That trono is very heavy.  It takes up to 80 people to carry one.

The following day we got up at a reasonable time and we decided we would go and see the NASA exhibition which was going on at Casa del Campo at the other side of Madrid, just outside the city.  The trip to get there was interesting to say the least.  We got the metro and when we came back out into the city we were not in Kansas anymore…we were out in the rough part of the town.  We had our google map directions and headed through the dodgy looking flats.  We got a little confused and we had to ask someone for directions…she was definitely a few screws lose….she flagged down two policemen who were there to get the crazy homeless guy with a bat away from the residential area…but anyway we made it in one piece to the exhibit.

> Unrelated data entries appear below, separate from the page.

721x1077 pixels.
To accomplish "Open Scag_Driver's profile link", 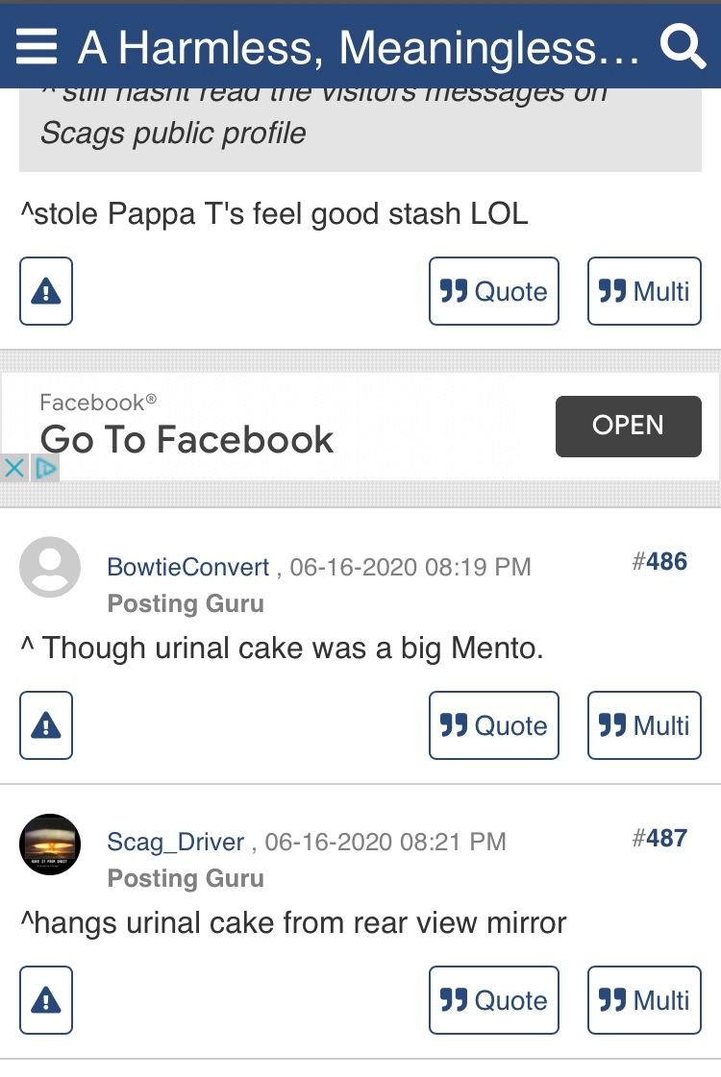I will point(175,842).
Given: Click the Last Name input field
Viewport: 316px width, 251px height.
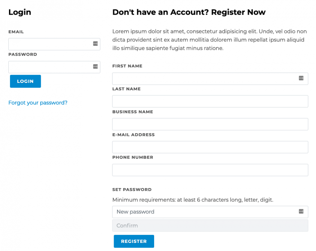Looking at the screenshot, I should (x=201, y=101).
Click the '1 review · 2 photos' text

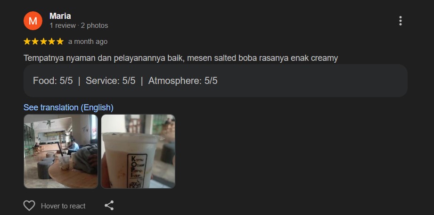pyautogui.click(x=79, y=25)
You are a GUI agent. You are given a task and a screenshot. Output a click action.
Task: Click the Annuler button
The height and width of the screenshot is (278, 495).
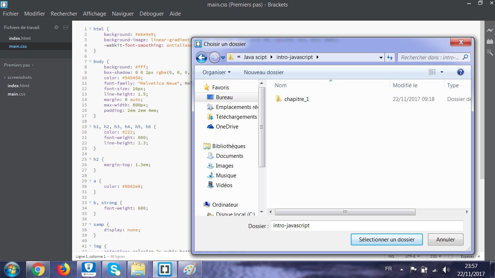point(445,240)
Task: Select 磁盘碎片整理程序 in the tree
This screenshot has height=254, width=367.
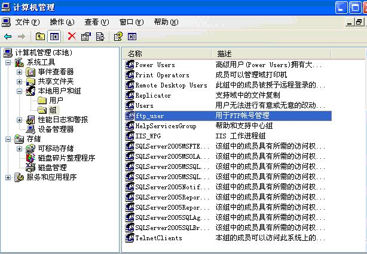Action: pos(66,158)
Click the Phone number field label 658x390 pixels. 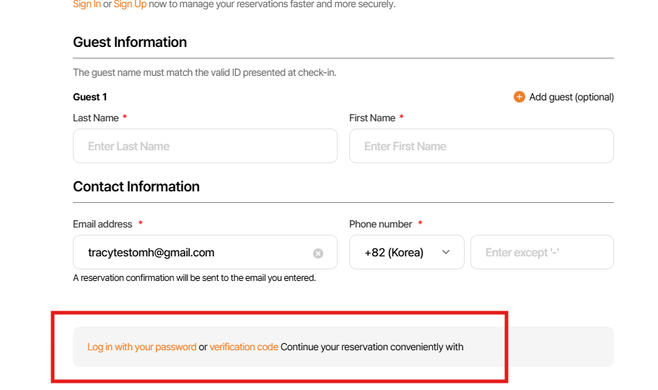tap(380, 224)
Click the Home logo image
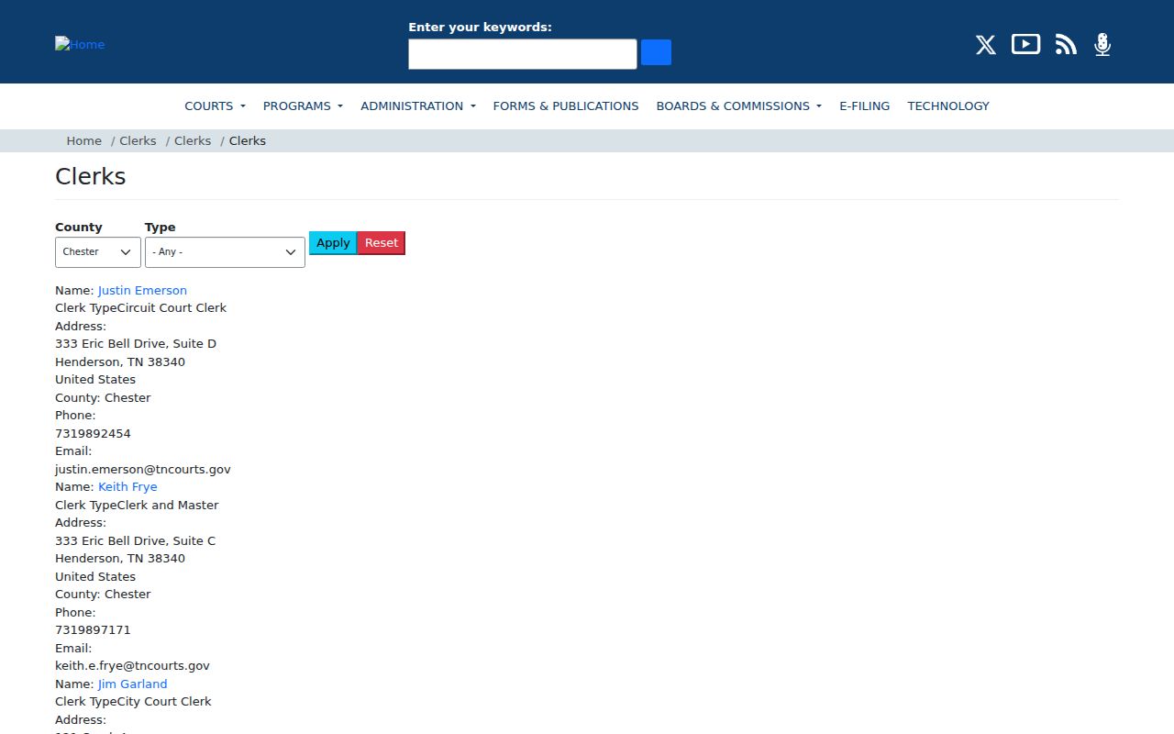The height and width of the screenshot is (734, 1174). coord(80,44)
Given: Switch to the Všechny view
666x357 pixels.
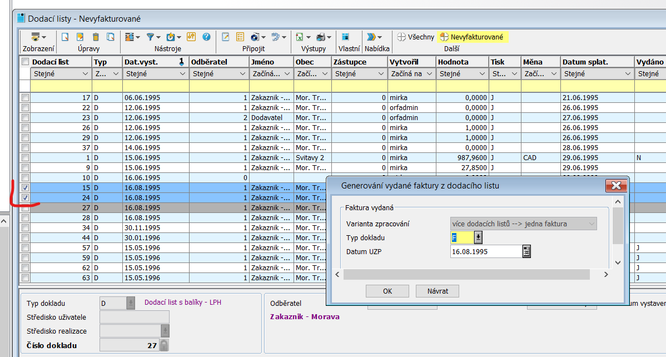Looking at the screenshot, I should pyautogui.click(x=415, y=37).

The exhibition was NASA: A Human Adventure and it was all about the beginnings of the space race up to the present day and into the future programmes of NASA and their partners like ESA.  We were given an audio-guide which was divided up into sections and had a lot of information broken up into sections: The Dreamers (the visionaries and sci-fi writers who inspired so many to try to get humans into space), Go Fever! (about the Space Race and the first astronauts Yuri Gagarin and Alan Shepard), Pioneers (people like Konstantin Tsiolkovsky and Hermann Oberth whose work helped invent the first rockets), Innovation (the machines and technology used), Endurance (space suits and the food taken on board), The Next Generation (NASA’s future projects) and a special memorial for those astronauts who died trying to reach their goals.
An early space suit design

The entrance to the Dreamers section which focused on sci-fi writers such as Jules Verne who inspired so many to reach for the stars.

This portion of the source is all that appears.